Когда он рассказывал эту историю в «Савое», он полагался непосредственно на свое восприятие эпизода. Теперь наличествовали три составляющие: событие, каким оно ему запомнилось, более свежее воспоминание о первой апробации на публике и желание рассказать послеобеденный анекдот, который ее развеселит, и расположит к нему, и на время прогонит с горизонта грозовую тучу их главной темы. Все, что он сейчас усиливал, или видоизменял, или добавлял, звучало правдоподобно и отчасти было правдой. Это был автоплагиат с заимствованием оборотов, пауз и драматургии, использованных им в рамках лекции. Он изобразил пассажира в поезде жутковатым амбалом, а себя – неотесанным болваном, импульсивным, жадным, заслуживающим упрека. До момента, когда пассажир спустил вниз его багаж, он старательно подчеркивал выдержку молодого человека на грани святости. С точным ощущением повествовательного жанра Биэрд утаивал любую деталь, которая могла предвосхитить и тем самым смазать момент истины, когда он, сунув руку в карман, обнаружил там нераспечатанный пакетик с чипсами.

Тактика сработала. В нужный момент Мелисса вскрикнула от изумления. Она взяла его голову обеими руками и затрясла со словами:

– Вот дурачок, вот простофиля! Ах, жаль, меня там не было! – Продолжая смеяться, она отпила глоток вина, все те же два пальца от донышка, и они поцеловались, и обнялись, и посмеялись вместе. Затем она отстранилась и сказала: – Ах ты, злодей! – А потом раздумчиво: – А он-то, бедолага!

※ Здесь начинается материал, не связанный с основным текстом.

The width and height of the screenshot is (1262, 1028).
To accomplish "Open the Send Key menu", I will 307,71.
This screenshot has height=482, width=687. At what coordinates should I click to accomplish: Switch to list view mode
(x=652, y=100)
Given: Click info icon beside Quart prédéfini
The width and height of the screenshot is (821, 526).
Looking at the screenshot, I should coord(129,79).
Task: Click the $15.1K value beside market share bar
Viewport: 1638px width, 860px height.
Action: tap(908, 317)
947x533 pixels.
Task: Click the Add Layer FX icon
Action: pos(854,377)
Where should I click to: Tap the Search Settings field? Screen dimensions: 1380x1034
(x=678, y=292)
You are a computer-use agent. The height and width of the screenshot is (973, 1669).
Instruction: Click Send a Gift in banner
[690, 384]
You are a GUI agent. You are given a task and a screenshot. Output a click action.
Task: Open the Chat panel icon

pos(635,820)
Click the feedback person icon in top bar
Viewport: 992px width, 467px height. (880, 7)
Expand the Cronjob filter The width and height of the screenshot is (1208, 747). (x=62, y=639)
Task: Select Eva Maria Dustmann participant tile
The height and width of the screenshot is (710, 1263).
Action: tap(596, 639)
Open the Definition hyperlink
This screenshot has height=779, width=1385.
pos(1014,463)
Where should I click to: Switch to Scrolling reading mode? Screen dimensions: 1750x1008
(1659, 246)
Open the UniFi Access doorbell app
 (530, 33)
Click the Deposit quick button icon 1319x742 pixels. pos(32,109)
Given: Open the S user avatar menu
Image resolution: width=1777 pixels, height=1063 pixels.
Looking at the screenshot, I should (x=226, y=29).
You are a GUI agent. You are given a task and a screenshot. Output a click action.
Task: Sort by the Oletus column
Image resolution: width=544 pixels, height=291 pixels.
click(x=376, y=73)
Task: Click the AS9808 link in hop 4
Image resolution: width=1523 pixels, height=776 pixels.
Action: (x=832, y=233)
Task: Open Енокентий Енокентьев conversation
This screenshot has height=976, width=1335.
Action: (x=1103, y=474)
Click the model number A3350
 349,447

Наконец, придя в себя, она придвинулась к нему поближе и сказала:

– А ты знаешь, нечто подобное случилось с нашим Иваном. Помнишь Ивана в магазине?

История про Ивана его не интересовала. Он встал не без труда, отвесил легкий поклон, сопроводив его преувеличенным рыцарским жестом, и повел ее в спальню, где, не говоря ни слова, раздел. Ей нравилось такое начало: она голая, а он одет. Хотя он был не сведущ в таких вопросах, однако не сомневался, что в старину она бы считалась идеалом женской красоты, образцом нежных форм. Узкая в плечах, широкая в бедрах, тяжелые груди, две ямочки у основания позвоночника над увесистыми ягодицами. Эти ямочки он первым делом и поцеловал. Он сидел на краю постели, а она его оседлала и обняла за шею. Она тыкалась носом и целовала его в лоб, он покрывал поцелуями ее грудь. Но эту красоту нельзя было назвать невесомой. Боль в его сомнительном колене разгоралась не на шутку, он подумал, еще минута, и связки оторвутся от кости. Но она заговорила о своей любви, зашептала о том, как она его любит, и пришлось крепиться.